AUSGANGSTEXT =>
Die Verbände der Freien Wohlfahrtspflege bewerten den Koalitionsvertrag als einen ambitionierten Schritt hin zu einer gerechteren und nachhaltigeren Gesellschaft mit Mut zu neuem Denken und kohärentem Handeln. Der deutliche Wille der Ampelkoalition zu einem echten Generationenvertrag ist erkennbar.
BAGFW-Präsident Ulrich Lilie (Diakonie): "Das Stückwerk der bisherigen Reformmaßnahmen hat nicht zu den gewünschten Verbesserungen in der Pflege geführt. Und schon vor Corona sind die Kosten, die von den pflegebedürftigen Menschen gezahlt werden müssen, in astronomische Höhen geschossen. Heute liegt der Bundesdurchschnitt für einen Platz im Pflegeheim bei unglaublichen 2.125 Euro im Monat. Der Pflegenotstand ist längst da - Corona hat ihn noch einmal massiv verschärft. Umso mehr begrüßen wir daher als Verbände der Freien Wohlfahrtspflege, dass die Regierung aus SPD, FDP und Bündnis 90/Die Grünen die Eigenanteile in der stationären Pflege begrenzen und die Bezahlung wie die Personalschlüssel in der Pflege verbessern werden. Dies war eine zentrale Forderung der Wohlfahrtsverbände."
BAGFW-Vizepräsidentin Gerda Hasselfeldt (DRK) hebt hervor: "Die Spitzenverbände der Freien Wohlfahrtspflege stehen der neuen Bundesregierung als zuverlässige Partner für die kommende Legislaturperiode zur Seite, insbesondere bei der notwendigen, konkreten Ausgestaltung der Ziele. Hier kommt noch eine Menge Arbeit auf die neue Bundesregierung zu, zumal der ganze Koalitionsvertrag unter einem Finanzierungsvorbehalt steht. Wir freuen uns, dass die Wohlfahrtspflege im Koalitionsvertrag berücksichtigt ist. Wir erwarten nun, dass diese Bekenntnisse mit wirksamen Maßnahmen zur Sicherung und Stärkung der gemeinnützigen Dienste und Einrichtungen hinterlegt werden."

AUFGABENSTELLUNG =>
Wie hoch ist laut dem Ausgangstext der Bundesdurchschnitt für einen Platz im Pflegeheim?

VORLIEGENDES MATERIAL =>
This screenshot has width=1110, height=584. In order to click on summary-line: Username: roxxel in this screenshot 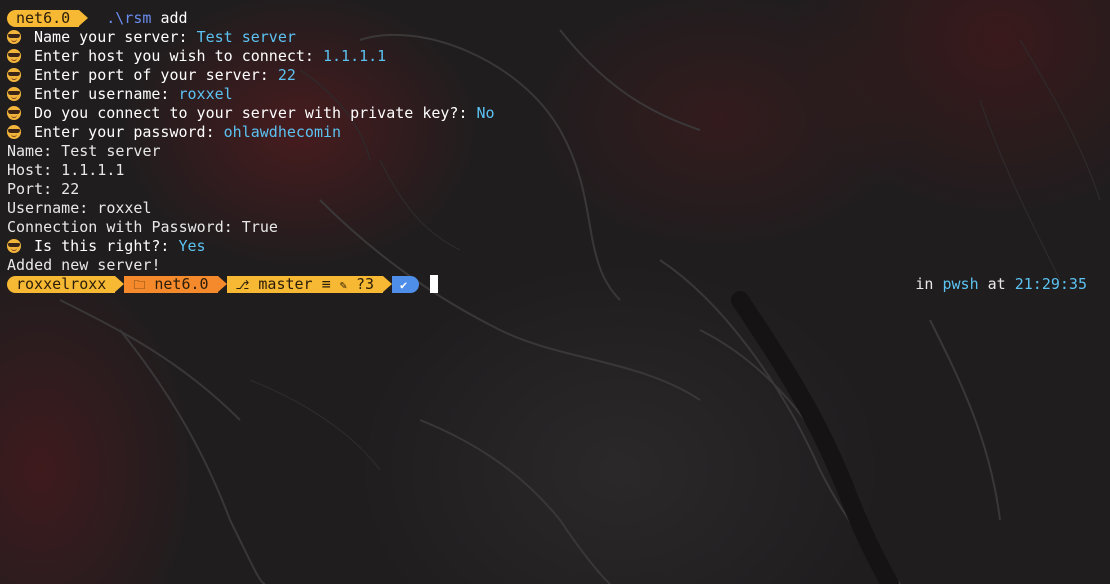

ERGEBNIS =>
2.125 Euro im Monat.